GIVEN RECORDS START
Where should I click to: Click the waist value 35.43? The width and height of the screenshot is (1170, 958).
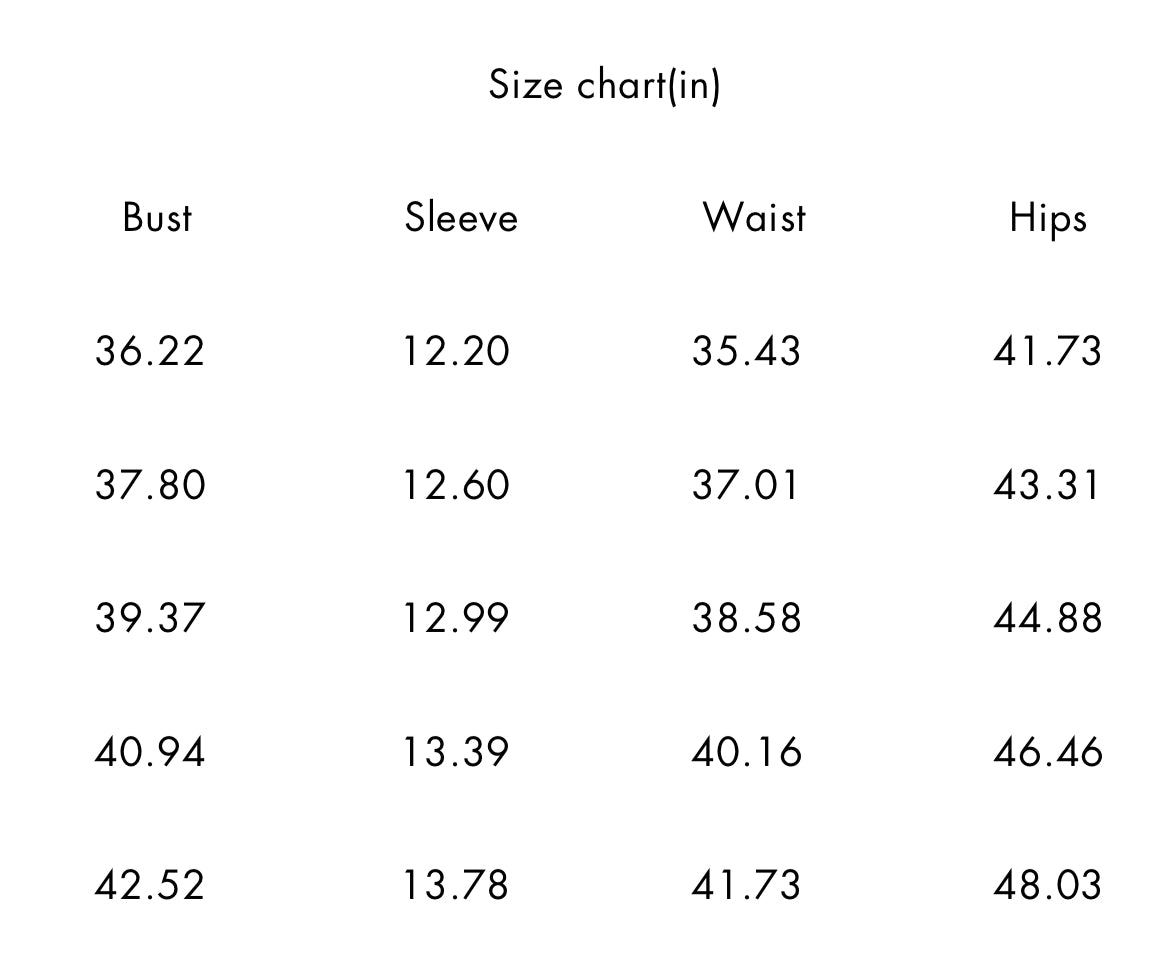coord(746,351)
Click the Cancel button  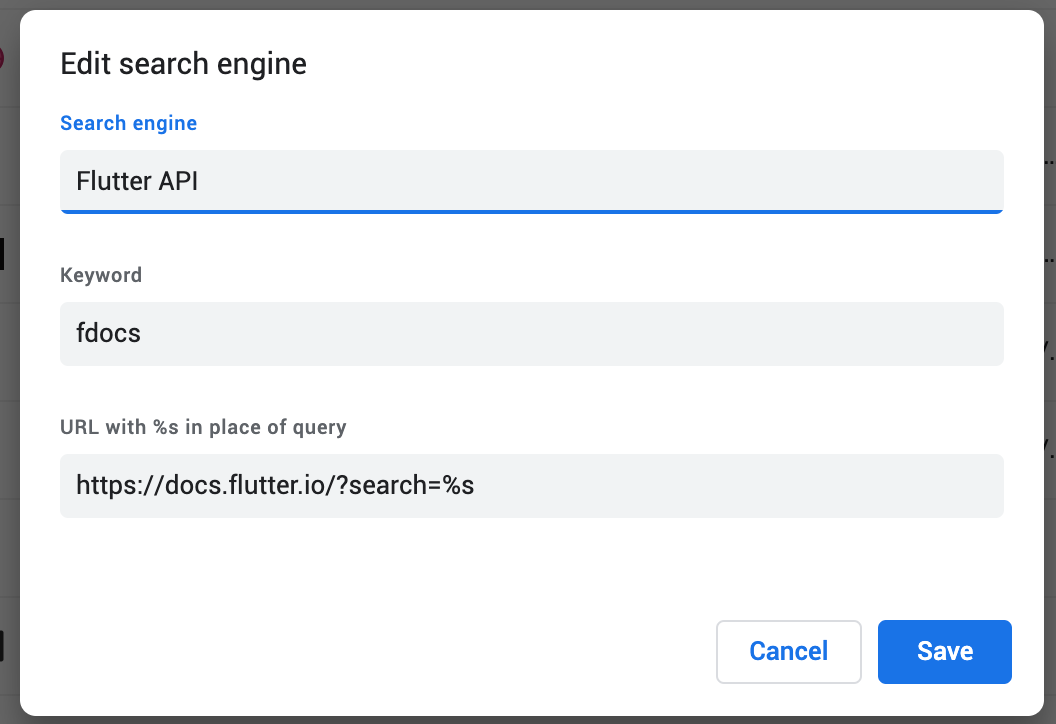coord(788,652)
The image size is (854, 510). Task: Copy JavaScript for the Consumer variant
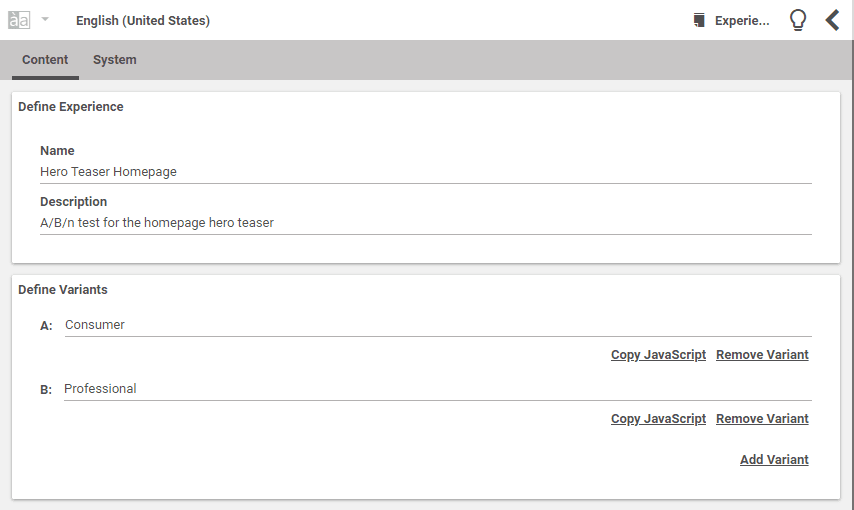pos(658,355)
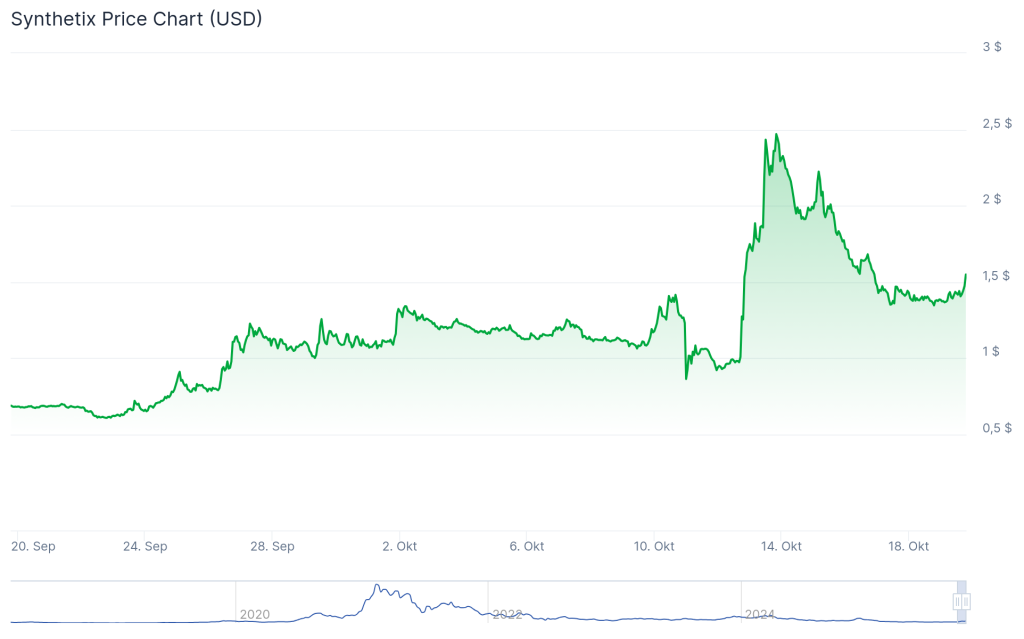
GIVEN RECORDS END
EXERCISE DESCRIPTION
Exclude all pictures and return precisely the lines from the one containing "The image size" through the closing line of the data.

WRITTEN SOLUTION
The image size is (854, 510). Task: Copy JavaScript for the Consumer variant
pos(658,355)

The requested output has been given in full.